小学校の図書館に、岩波少年少女文庫があって、太田大八さんの絵、マンガ本には、馬場のぼるさんの絵などおぼえています。
絵本を見たのは、それからダーッと時がすぎて、浜松の高校を赤点だらけで卒業して、東京赤坂のカッポウ料理店の住み込みの小僧として上京し、なんとラッキーな事に、堀内誠一さんにひろわれたりして、「もじゃもじゃペーター」「ブックオブナンセンス」を堀内さんの書斎で見つけて、カルチュアーショックを受けました。この世にこんなおもしろい絵本があるんだ、と。
それから瀬川康男さんの「ふしぎなたけのこ」アキノイサムさんの「プンクマインチャ」長新太さんの「たいへんたいへん」堀内さんの「くろうまブランキー」トーベヤンソンのフィンランド語版、穴あき絵本「それからどうなるの?」などなど、ものすごくびっくりしました。そして、絵本がひょっとして僕の絵の舞台になるんじゃないかな?と思って、更に絵を書き続けました。赤坂のカッポウ料理店をやめていろんなアルバイト的仕事を点々としながらね。

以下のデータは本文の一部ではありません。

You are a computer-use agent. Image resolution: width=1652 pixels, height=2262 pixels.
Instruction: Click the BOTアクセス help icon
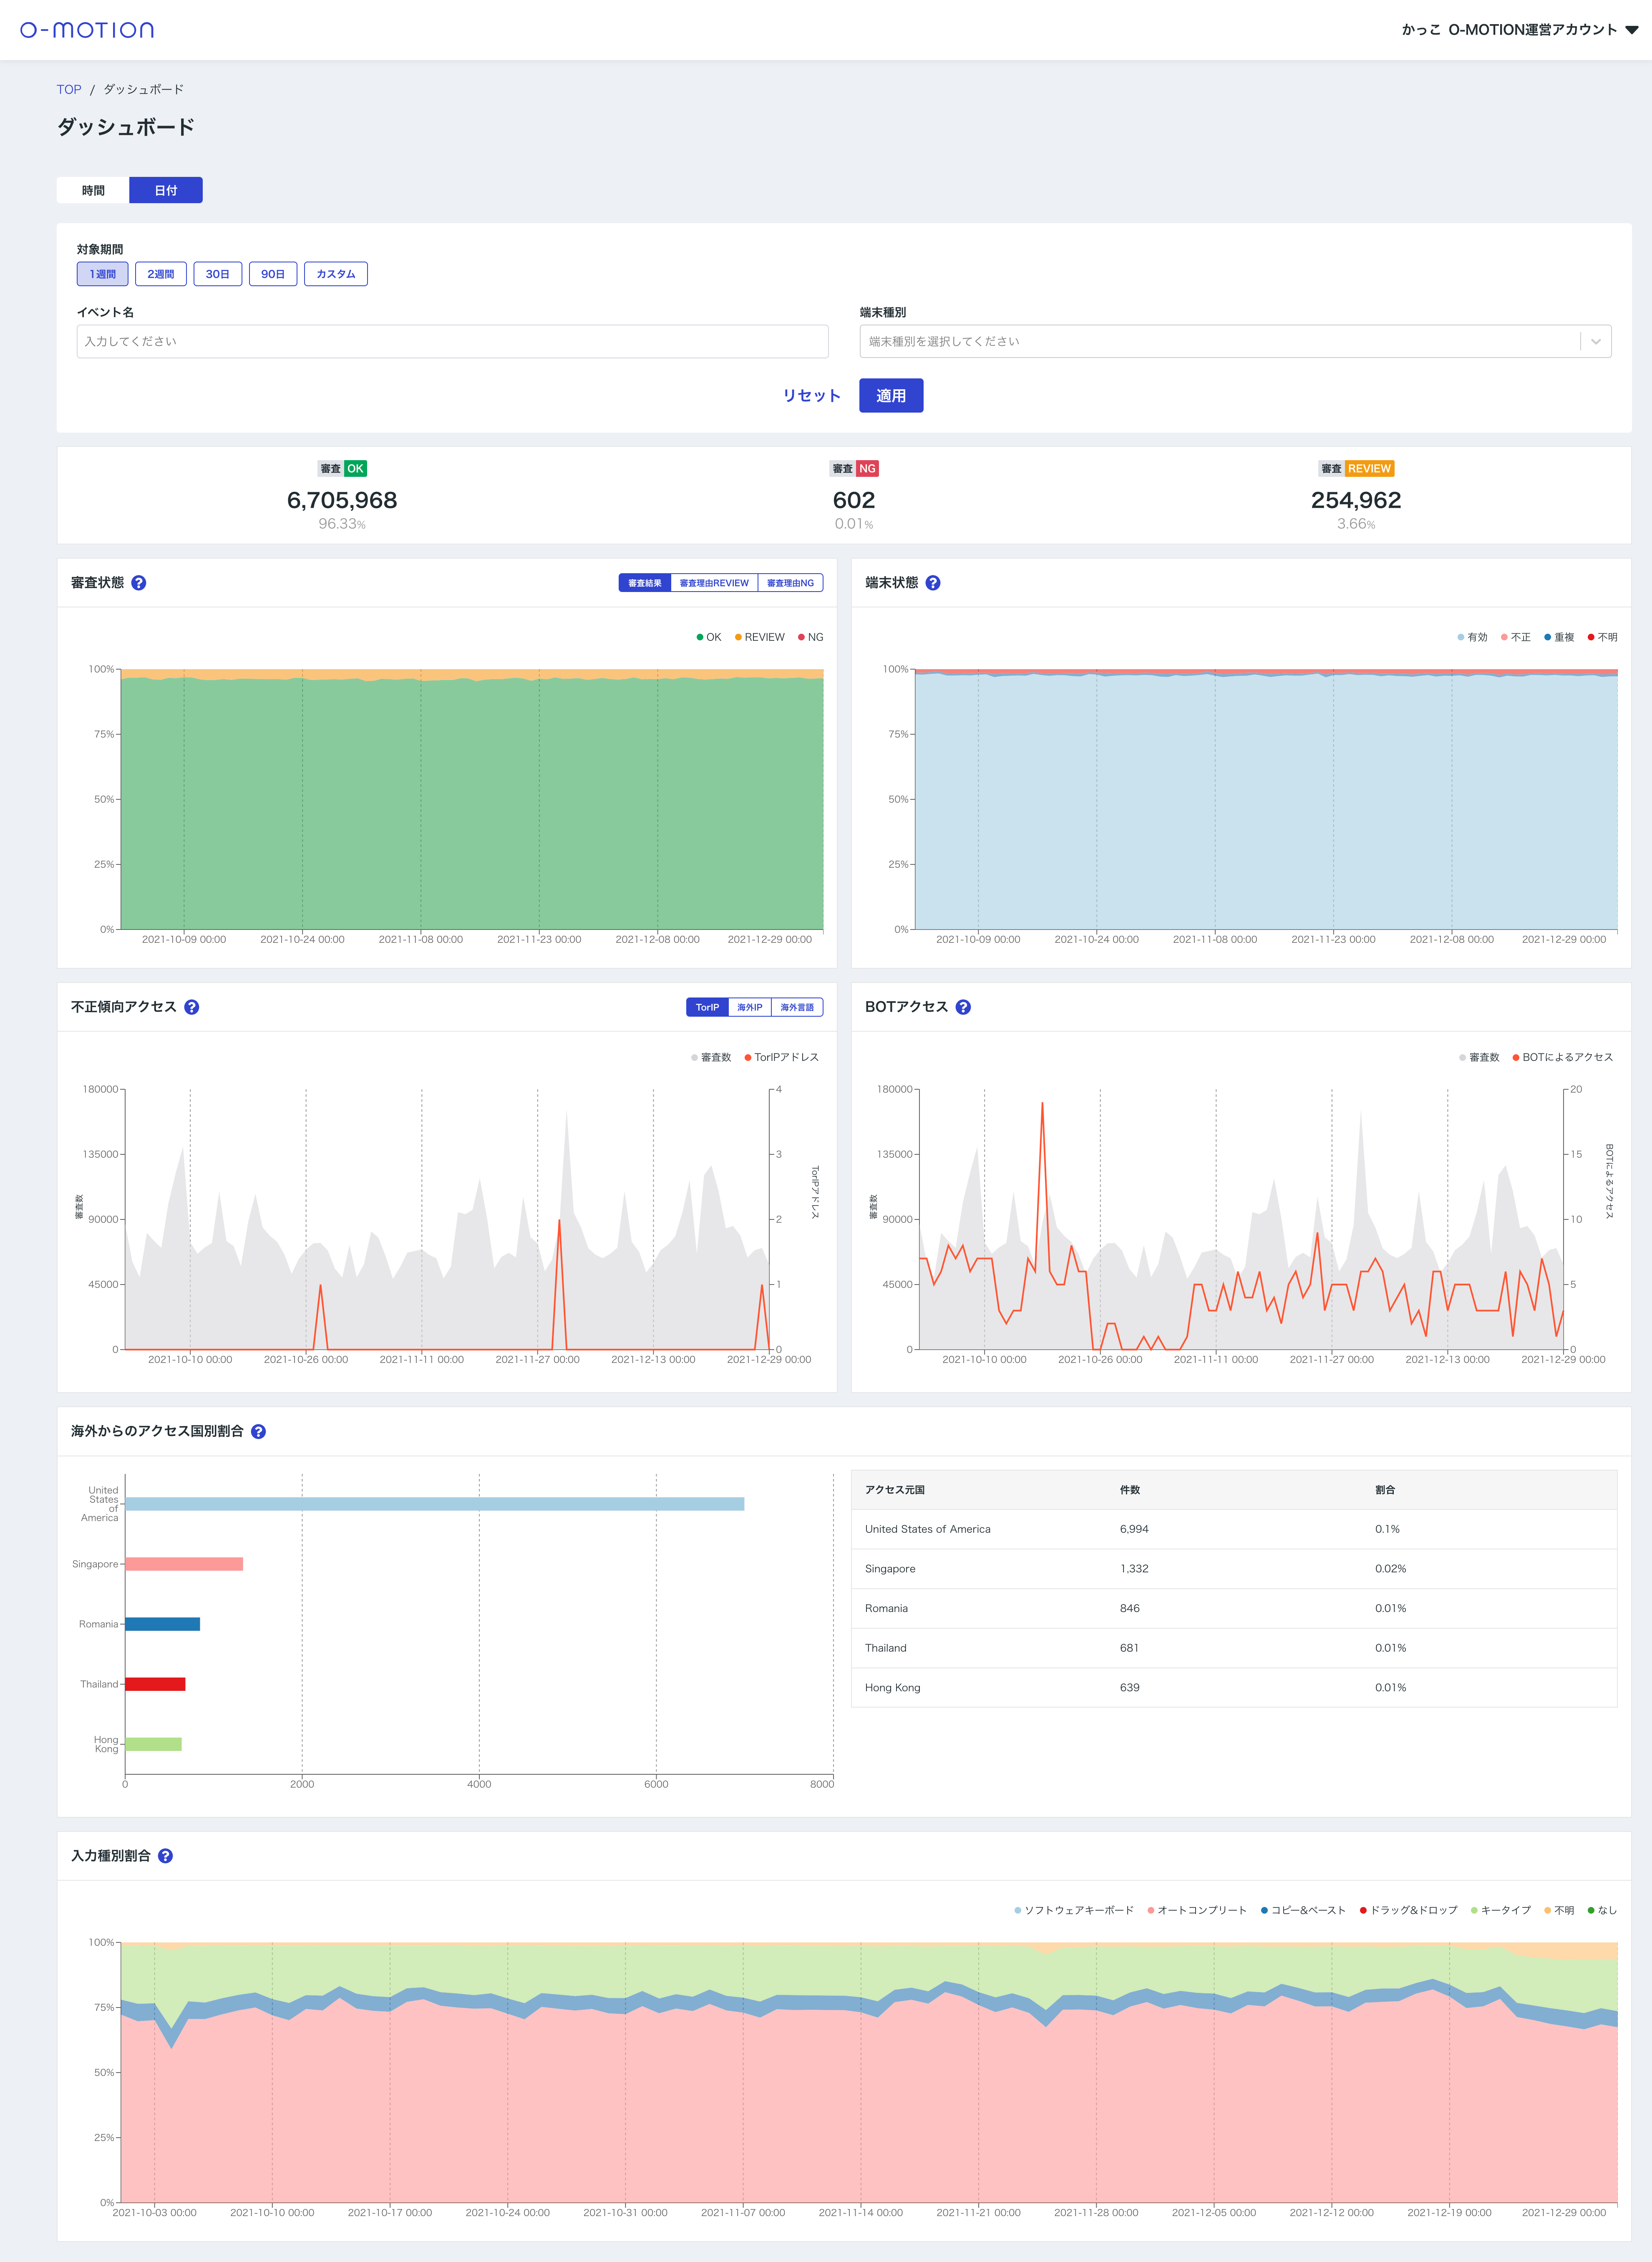[963, 1007]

それから東京放浪生活をダーッとしているうちに、世界文化社からトルストイ原作、岸田衿子再話「ゆきむすめ」絵本の仕事がきたのが、僕が23歳の時で、これまたビックリして、ハリキッて描きました。
この本はビリケン出版から再刊されましたが、なんと初々しい絵だろう、自分でも、アキレます。雪景色の絵はこのころから得意で、君の雪の絵は熱いね!と、他の絵描きさんから言われてしまいます。